From this abjection, however, Amstell diverges from much mainstream fiction in not evoking the pastiched genre of dystopianism. This is not a satire which follows the analysis of Black Mirror, or Margaret Atwood, or any of the infinite fictional pronouncements of our post-Trump demise. Amstell claimed that Carnage was originally conceived of as a manifesto, and behind the often eye-watering comedy, the film’s polemicism remains its piece de resistance.


The definition of this Utopian piece is all the more effective in its relative novelty. Utopianism was thought to be dead at the feet of post-modernism, which sought to deconstruct all grand narratives of modernity’s distinctiveness. That dystopia arises from a similar sensibility has been ignored, for it remains a fictional space within which our masochistic reactions to societal inadequacies can absolve us of guilt.


We may as a species be destroying ourselves, but at least the Dystopian writers can mark themselves out as prophets, as those who saw the apocalypse on the horizon.

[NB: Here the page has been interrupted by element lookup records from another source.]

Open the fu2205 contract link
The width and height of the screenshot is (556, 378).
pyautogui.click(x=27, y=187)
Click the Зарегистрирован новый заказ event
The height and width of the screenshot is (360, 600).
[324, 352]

But this form of tragedy belies the truism it inversely affirms: that just as we can envision apocalyptic destruction through our present material situation, so too can we envision harmony.



3D-printed utopia


Amstell’s future is replete with images of communal amity, from the polyamorous youngsters frolicking in a field, to the more hard-hitting community group trying to deal with the grief of their former actions. What we see lies antithetical not only to our present culinary practices, but to the personal relations of modern neoliberal society, which continues to strip away such community spaces, and promote instead a hyper-consumptive individualist identity.


This provides the context for this modern re-emergence of the Utopian genre. The economic conditions which drive modern Capitalism are undergoing a historically unprecedented transition. The potential of 3-D printing, bio-engineered food and automised labour is the potential for an end to poverty, resource exploitation and the subjugation and oppression which it causes.


In Carnage, this new context of modernity is visualised sardonically, in the VR headsets and nut cheeses of Amstell’s utopia. The expansion of these new methods of production do not just extend to our cultural luxuries. The care, agricultural, service, medical, and construction sectors are all on the cusp of revolutionary transformations. With it, the need for arduous human labour is relinquished. It is a context of astounding possibility: so astounding, that it may even eradicate the oppressive nature of human’s historic relationship with other living beings.


Carnage is a comedy in the truest sense of the term. It is a conflict which carries within it the potential for resolution, not just of its imagined world, but of our reality too. What is reflected in its fiction is an ideological movement too significant and sizeable to not now also be considered a reality. Something is growing here, and as the film articulates, it cannot be confined by the terminology of veganism. But it has the potential to free us all.